## FRAGMENTO DE LECTURA
Los precios del petróleo cayeron con fuerza el domingo después de que el presidente de Estados Unidos, Donald Trump, ordenara a las fuerzas estadounidenses suspender nuevos ataques contra Irán, al afirmar que un acuerdo para poner fin a los combates en Medio Oriente estaba próximo. El crudo West Texas Intermediate retrocedió alrededor de un 5,5%, situándose en torno a los 80 dólares por barril, y el Brent, referencia internacional, cayó un 5,6%, hasta cerca de 83 dólares.
Trump comunicó la decisión la noche del sábado a través de su red social, Truth Social. Según su relato, Irán y “otros países de Medio Oriente” le pidieron tiempo para cerrar un pacto que incluiría la reapertura “inmediata, completa y total” del estrecho de Ormuz y el fin de lo que Washington describe como la amenaza nuclear iraní. El mandatario dijo haber aceptado cancelar el ataque previsto “sujeto a poder alcanzar rápidamente un acuerdo” y aseguró que Israel se había sumado al compromiso, algo que las autoridades israelíes no han confirmado públicamente.
El anuncio se produce en un contexto de fuerte presión política sobre Trump por el impacto económico del conflicto. La confrontación comenzó el 28 de febrero con ataques conjuntos de Estados Unidos e Israel contra Irán y elevó los precios del petróleo por encima de los 100 dólares por barril en varias ocasiones durante la primavera. Un alto el fuego alcanzado semanas después se desmoronó y los combates se reanudaron el 8 de julio, lo que intensificó el bloqueo del estrecho de Ormuz, una vía por la que transita una parte sustancial del petróleo global.
El prolongado bloqueo ha tenido efectos directos en la economía global. El encarecimiento del crudo se trasladó a la gasolina, al combustible de aviación y a numerosos productos cuyo transporte depende del diésel. Los conductores pagaron más en los surtidores y los pasajeros afrontaron tarifas aéreas más altas por el incremento del coste del queroseno. En varios países se registraron problemas de abastecimiento que llevaron a racionamientos y al cierre temporal de escuelas y oficinas públicas.

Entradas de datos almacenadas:
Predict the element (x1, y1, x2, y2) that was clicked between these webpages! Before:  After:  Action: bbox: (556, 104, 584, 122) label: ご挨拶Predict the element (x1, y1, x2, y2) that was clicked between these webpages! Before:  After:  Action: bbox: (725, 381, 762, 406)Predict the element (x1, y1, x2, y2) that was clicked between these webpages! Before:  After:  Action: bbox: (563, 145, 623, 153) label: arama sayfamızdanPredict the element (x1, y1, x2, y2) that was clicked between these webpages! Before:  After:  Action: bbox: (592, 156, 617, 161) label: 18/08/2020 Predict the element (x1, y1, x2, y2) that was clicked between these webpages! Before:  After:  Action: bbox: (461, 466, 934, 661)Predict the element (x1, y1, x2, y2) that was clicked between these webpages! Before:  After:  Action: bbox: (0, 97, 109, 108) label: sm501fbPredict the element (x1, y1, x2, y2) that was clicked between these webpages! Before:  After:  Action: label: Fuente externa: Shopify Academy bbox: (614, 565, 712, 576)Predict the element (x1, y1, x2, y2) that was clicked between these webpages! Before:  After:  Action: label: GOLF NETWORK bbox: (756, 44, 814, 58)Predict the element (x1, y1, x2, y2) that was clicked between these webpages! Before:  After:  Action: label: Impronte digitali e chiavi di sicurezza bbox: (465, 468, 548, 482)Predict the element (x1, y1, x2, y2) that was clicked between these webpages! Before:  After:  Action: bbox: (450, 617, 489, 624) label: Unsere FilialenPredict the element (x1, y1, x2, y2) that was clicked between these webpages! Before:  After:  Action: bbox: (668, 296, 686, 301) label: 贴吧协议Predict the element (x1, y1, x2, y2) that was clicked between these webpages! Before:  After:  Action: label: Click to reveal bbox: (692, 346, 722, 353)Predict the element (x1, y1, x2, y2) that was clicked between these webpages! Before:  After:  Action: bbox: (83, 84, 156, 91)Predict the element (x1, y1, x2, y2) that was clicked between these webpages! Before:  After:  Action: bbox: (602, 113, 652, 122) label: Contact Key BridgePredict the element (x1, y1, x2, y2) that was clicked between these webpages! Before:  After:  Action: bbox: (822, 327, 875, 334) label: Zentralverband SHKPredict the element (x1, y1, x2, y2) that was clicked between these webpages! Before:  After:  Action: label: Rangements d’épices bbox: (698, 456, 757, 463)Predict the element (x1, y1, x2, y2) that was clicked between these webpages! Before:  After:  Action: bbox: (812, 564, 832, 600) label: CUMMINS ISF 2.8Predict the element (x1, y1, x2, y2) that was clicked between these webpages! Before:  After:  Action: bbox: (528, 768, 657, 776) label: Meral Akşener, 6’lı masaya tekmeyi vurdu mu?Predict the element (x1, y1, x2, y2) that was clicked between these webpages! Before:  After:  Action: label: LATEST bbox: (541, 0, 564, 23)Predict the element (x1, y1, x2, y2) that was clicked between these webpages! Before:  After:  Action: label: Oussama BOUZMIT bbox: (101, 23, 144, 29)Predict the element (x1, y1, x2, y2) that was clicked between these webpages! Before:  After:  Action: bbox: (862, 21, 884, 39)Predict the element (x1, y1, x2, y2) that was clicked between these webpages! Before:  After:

## EXPLORAR EL MATERIAL
(A) Copia el fragmento del texto sobre la caída del petróleo que va desde "Trump comunicó la" hasta "han confirmado públicamente.", ambos incluidos, y renombra "Truth Social" como "X".
(B) Prolonga el texto sobre la caída del petróleo a partir del punto en que termina.
Los registros provienen de una fuente distinta.

## RESULTADOS DE TAREAS
(A)
Trump comunicó la decisión la noche del sábado a través de su red social, X. Según su relato, Irán y “otros países de Medio Oriente” le pidieron tiempo para cerrar un pacto que incluiría la reapertura “inmediata, completa y total” del estrecho de Ormuz y el fin de lo que Washington describe como la amenaza nuclear iraní. El mandatario dijo haber aceptado cancelar el ataque previsto “sujeto a poder alcanzar rápidamente un acuerdo” y aseguró que Israel se había sumado al compromiso, algo que las autoridades israelíes no han confirmado públicamente.

(B)
Ese mismo aumento de precios supuso beneficios extraordinarios para las compañías petroleras y gasísticas durante la primavera, cuando los envíos por Ormuz resultaban prácticamente inviables por los combates. Pese a la caída registrada el domingo, el precio del crudo estadounidense sigue aproximadamente un 20% por encima de los niveles previos al inicio del conflicto, lo que indica que la crisis continúa afectando el mercado energético global.
La reacción de Teherán al anuncio de Trump fue de escepticismo. Medios iraníes no han confirmado que el Gobierno solicitara una pausa en los ataques ni un cambio de postura respecto al control del estrecho. La agencia semioficial Fars, vinculada a la Guardia Revolucionaria, describió el comunicado de Trump como una “retirada reiterada de sus amenazas”, y el portavoz de la Cancillería iraní afirmó que los acuerdos alcanzados con Omán sobre una nueva ruta de navegación no implican la reapertura de Ormuz.
La diferencia entre el optimismo expresado por Washington y la cautela, e incluso el rechazo, mostrado por Teherán deja en duda la viabilidad real del acuerdo que Trump dice tener cerca. Los mercados energéticos, que desde febrero han alternado episodios de esperanza y nuevas escaladas, probablemente seguirán mostrando volatilidad hasta que haya una confirmación verificable de que el tránsito por el estrecho ha vuelto a la normalidad.